The service rep at a local Jeep dealer here in AL told me that Jeep only supports spare parts for Jeeps for ten model years. He couldn’t find part numbers for either of her model year Jeeps even the US models.
I said that sounded stupid. He agreed but indicated that it isn’t just Jeep.
Part of the problem is that Jeep/Chrysler has gone through several owner changes since the 1980’s. But he claimed that other domestic auto manufacturers are going the same way.
To complicate the problem, my friend’s Jeeps were produced in Austria by a plant under contract to Daimler Benz. He said they have transmissions made by Mercedes or other European or Asian suppliers but couldn’t find that information. They weren’t importing transmissions from the US suppliers.
The local service rep tried unsuccessfully to find the VIN numbers for her Jeeps in their Jeep system and on the Internet.
I had found secondary sources for domestic Jeep tranny control modules on the internet but they were for US made Jeeps without the parts numbers.
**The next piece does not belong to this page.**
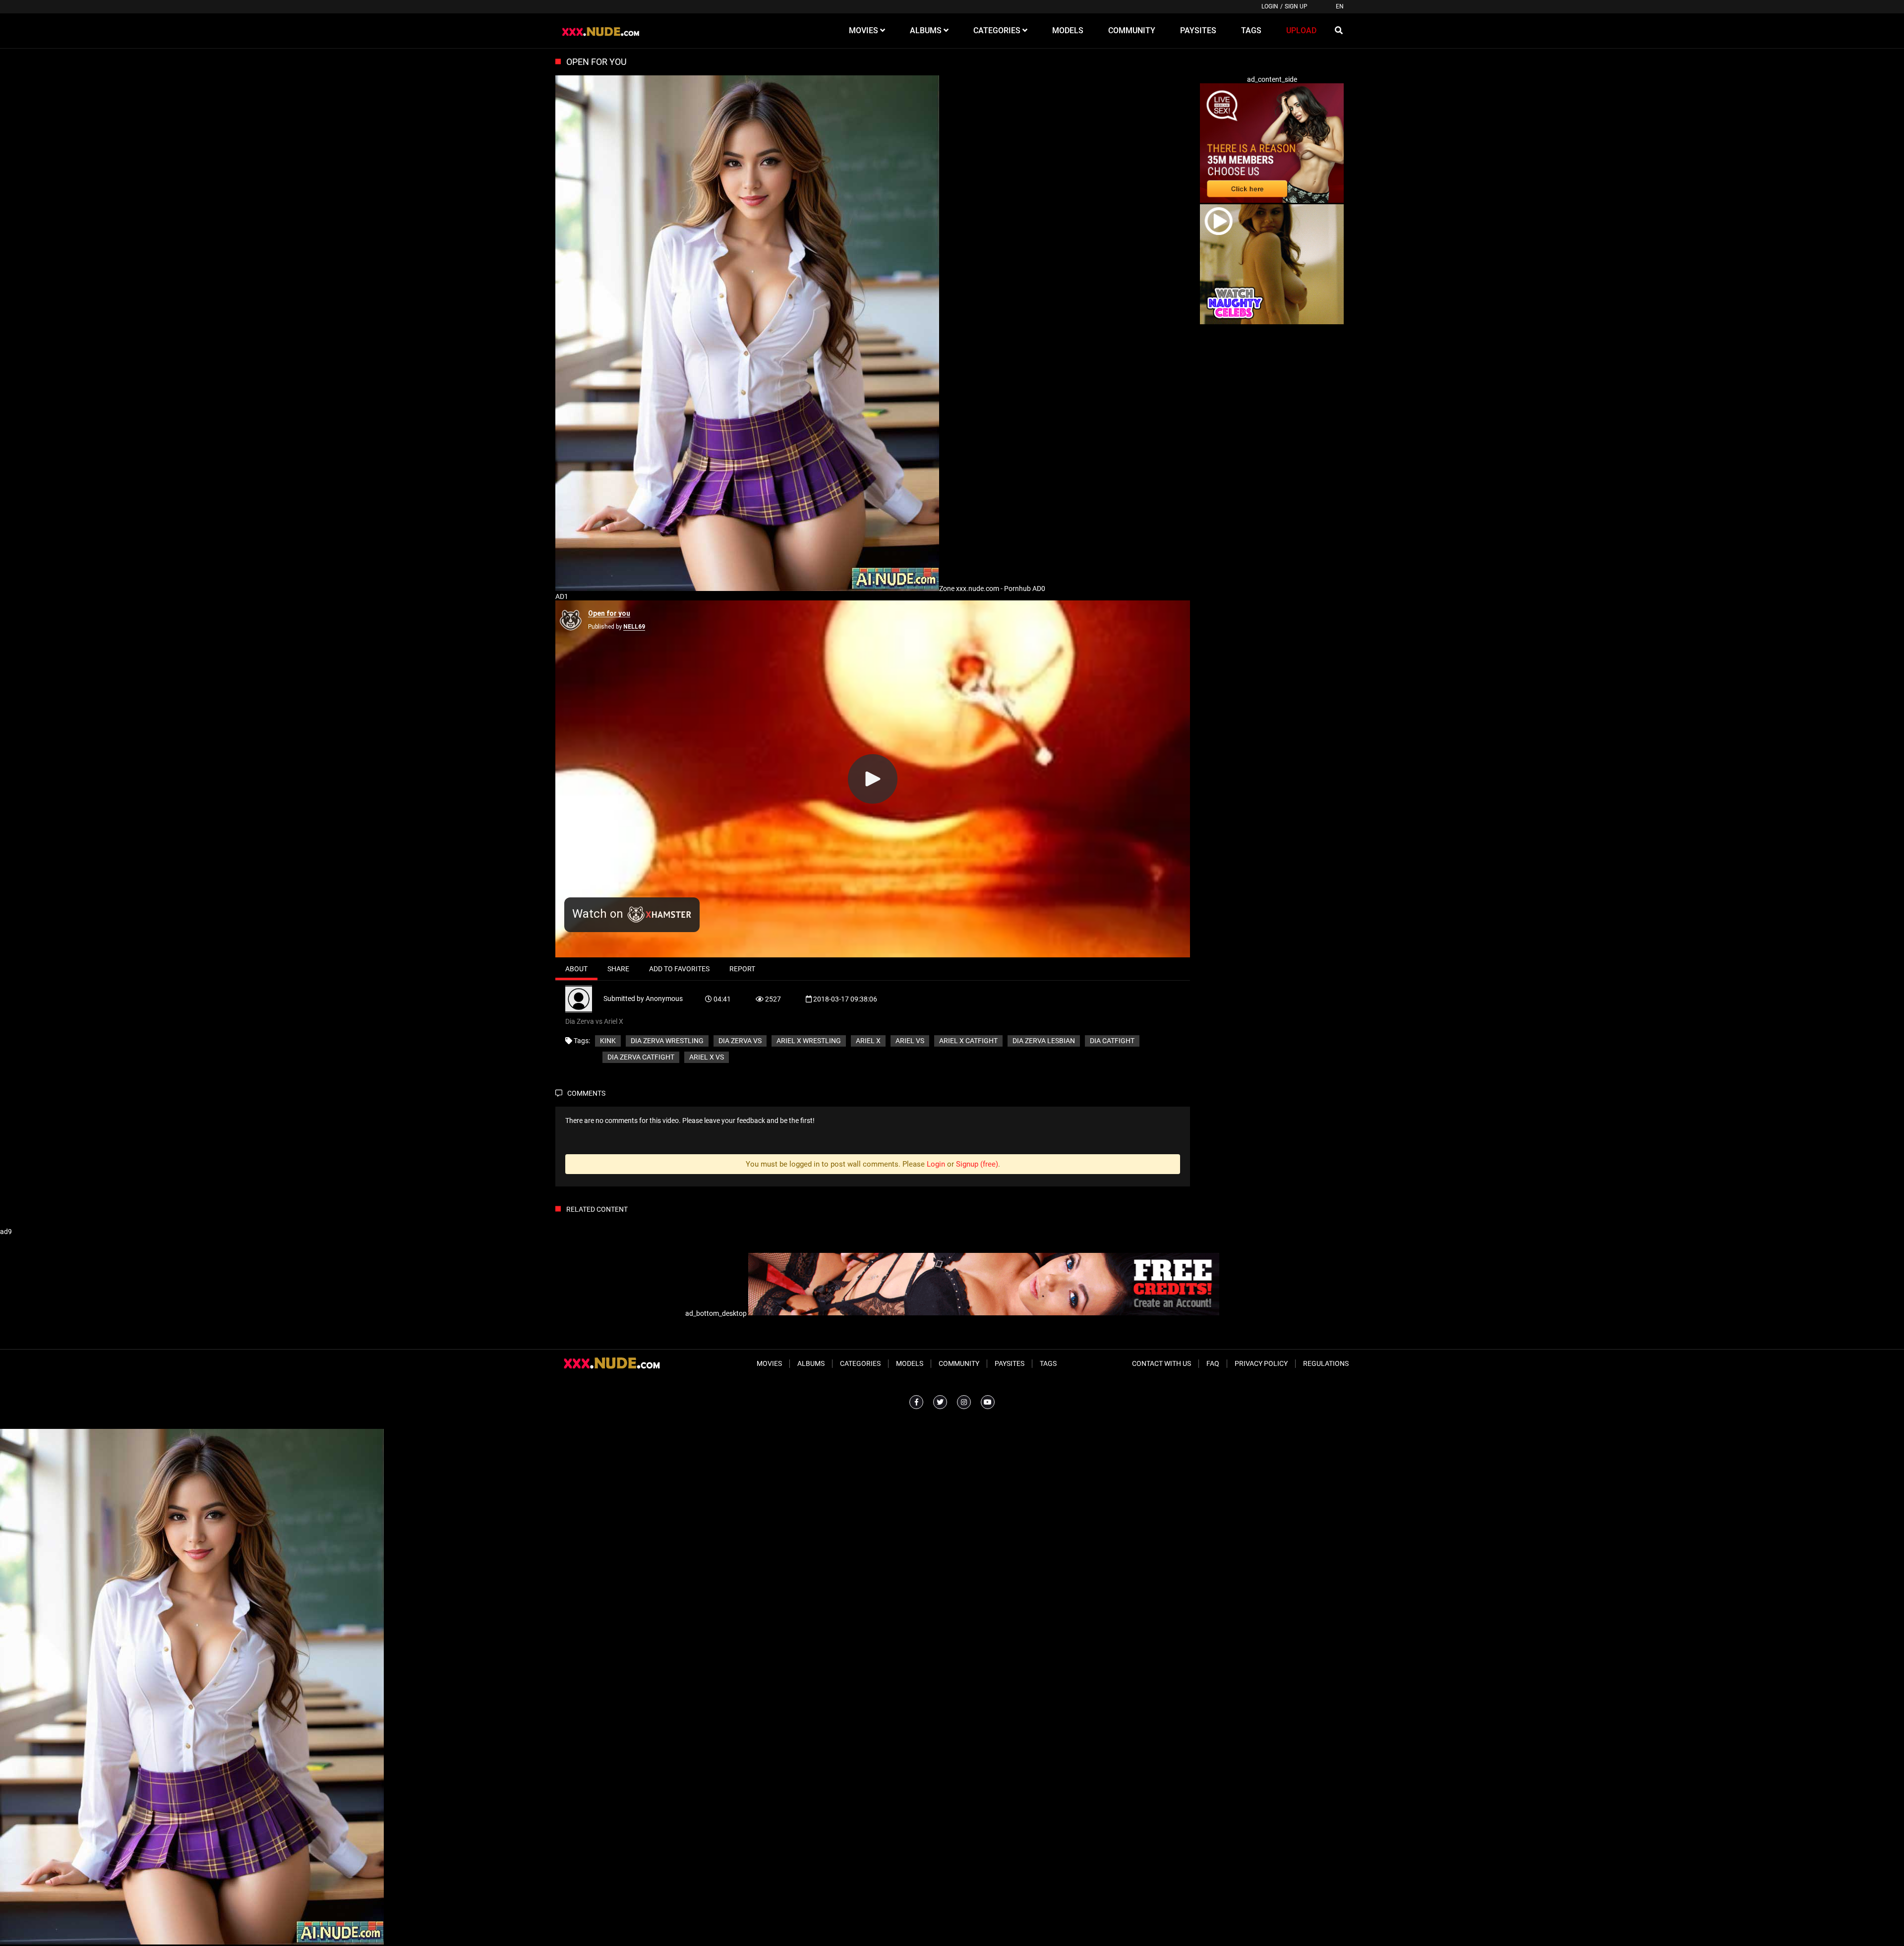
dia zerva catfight (640, 1057)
They were running between $100-$200. I suppose that I could have contacted those sources for part numbers.
I did learn that the control module is inside the transmission, requiring removal and tear down. So we wouldn’t be able to know the part number without a tranny removal and tear down.
She lives on a farm that is 150 kilometers from the nearest transmission/Jeep firms. The Jeep will only run in first and second gear at about 20KPH. She said it would be a ten hour drive.
She is a widow and can’t afford a tow thst far. I told her that a $2800 tranny repair on her low mileage Jeep would be better than having to buy a newer vehicle.
So, it isn’t wise in my opinion to simply make general assumptions that commercial practices by original manufacterers are “efficient” or are “best practices”.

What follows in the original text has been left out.